His offer shouldn't have taken her by surprise, but it did, at least enough for some of her muscles to remember function, and she turned her head to look at him. Tea. It was such a fumbling offer, as though he'd read it in a book or had Jarvis talk him through the finer points - this is what you suggest to a person in visible distress, this is how to calm a situation - and it made the gesture endearing. The same breed of endearing as it had been when he'd gifted her with the pornographic carving and that hideous orange necklace made from petrified wood. They tried, she and Tony both, didn't they? When they wanted to, they tried. They were the same in that way, people who were deeply uncomfortable with feelings and who struggled to articulate them at the times when the feelings were genuine. Who had decided a long time ago that they'd work with what they had and tended to get irritated when people pressed for more.
With Tony, it had always been enough for her to know when he was trying. The effort, not the execution, was what she had always given him credit for, whether it was terrible gifts instead of an outright apology or moments like now, when he was acknowledging that he understood he needed to do something, that he just couldn't quite get to what that ought to be. And to be perfectly fair, she had a long history of presenting herself as a person who required nothing from anyone.
It was a strange thing, to be staring down the end of your life and realize that might not have really been the truth. A long history of being whoever it was that someone else needed her to be, and sometimes it seemed like the only things about her that she knew to be true were the things that were ugly. There were a limited amount of days left; maybe right now, she needed something real.
A curly loop of her hair had fallen across her forehead when he'd gently removed the pins from one of the many headpieces; she pushed it back, smearing gold and purple and green into a vaguely shimmering streak down the side of her face. "You're right, we should talk," she said, though her heart was still hammering its anxious staccato beat that had started before the parade and hadn't yet let up. She'd intended to keep her own counsel on this one, but now - well, now she had to trust someone with it. She already knew what Clint would have done with this information, and Tony was - well. Maybe more objective on the subject. And more to the point, easier to trust, given that he wouldn't be in the arena.

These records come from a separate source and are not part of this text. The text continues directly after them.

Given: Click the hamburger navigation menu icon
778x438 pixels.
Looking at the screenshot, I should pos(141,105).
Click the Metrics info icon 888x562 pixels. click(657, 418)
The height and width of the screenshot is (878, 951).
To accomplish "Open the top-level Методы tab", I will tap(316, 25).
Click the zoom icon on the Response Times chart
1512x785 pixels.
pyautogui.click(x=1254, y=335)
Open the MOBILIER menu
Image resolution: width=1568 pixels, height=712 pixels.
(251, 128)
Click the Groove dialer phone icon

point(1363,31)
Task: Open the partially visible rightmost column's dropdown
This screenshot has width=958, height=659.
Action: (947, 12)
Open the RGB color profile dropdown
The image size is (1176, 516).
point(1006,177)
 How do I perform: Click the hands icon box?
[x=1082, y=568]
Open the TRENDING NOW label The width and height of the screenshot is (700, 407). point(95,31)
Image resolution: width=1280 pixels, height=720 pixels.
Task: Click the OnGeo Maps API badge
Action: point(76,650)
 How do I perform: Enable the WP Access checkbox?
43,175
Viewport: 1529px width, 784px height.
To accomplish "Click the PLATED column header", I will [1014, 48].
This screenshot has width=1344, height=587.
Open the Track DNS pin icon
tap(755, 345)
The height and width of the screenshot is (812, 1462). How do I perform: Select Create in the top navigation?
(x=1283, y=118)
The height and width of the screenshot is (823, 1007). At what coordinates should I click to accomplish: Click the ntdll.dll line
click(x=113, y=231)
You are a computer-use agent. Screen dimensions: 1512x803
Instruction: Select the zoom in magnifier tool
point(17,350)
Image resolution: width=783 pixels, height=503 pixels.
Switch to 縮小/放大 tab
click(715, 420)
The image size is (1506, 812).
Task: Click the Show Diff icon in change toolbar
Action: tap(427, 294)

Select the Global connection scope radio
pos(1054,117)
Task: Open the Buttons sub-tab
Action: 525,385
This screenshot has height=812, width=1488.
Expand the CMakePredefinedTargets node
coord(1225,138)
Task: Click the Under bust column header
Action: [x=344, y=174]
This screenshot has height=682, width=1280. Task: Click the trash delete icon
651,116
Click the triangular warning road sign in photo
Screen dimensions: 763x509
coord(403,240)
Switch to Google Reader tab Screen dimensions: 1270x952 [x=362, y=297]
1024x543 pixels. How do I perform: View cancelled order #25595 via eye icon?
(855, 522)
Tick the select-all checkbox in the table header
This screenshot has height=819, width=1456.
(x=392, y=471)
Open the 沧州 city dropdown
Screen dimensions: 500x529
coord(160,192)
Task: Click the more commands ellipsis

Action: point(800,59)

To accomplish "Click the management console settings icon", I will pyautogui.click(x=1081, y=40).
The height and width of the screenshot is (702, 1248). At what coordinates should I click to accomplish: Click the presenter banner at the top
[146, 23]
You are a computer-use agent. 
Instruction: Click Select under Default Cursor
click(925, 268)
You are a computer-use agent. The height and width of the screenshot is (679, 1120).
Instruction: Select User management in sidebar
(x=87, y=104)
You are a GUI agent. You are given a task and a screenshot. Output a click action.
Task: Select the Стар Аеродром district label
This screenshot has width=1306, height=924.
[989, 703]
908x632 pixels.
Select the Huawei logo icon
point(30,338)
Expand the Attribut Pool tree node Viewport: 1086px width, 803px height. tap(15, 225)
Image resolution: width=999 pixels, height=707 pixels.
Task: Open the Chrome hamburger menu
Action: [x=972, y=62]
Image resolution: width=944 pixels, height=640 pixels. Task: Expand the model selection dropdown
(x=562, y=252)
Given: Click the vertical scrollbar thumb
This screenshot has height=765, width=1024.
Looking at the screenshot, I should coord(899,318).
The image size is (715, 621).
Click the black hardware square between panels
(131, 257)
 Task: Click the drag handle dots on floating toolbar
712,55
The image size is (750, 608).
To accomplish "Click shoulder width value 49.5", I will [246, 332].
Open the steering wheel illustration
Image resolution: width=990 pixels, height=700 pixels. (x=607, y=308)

"Stane showed up in District 7 two nights before the Reaping," she said, flatly. Better to get it all out at once. "We suspected this one was rigged, but he confirmed - you know how he is, you know how he talks, but it was very clear. He's picking the victor one way or another and he wants me guided into being one of the last two left standing."
She couldn't say the rest of it, the part that had left a sourness creeping up the back of her throat. She couldn't say that she had been sitting here in the dark and actually starting to contemplate it. It was evident enough.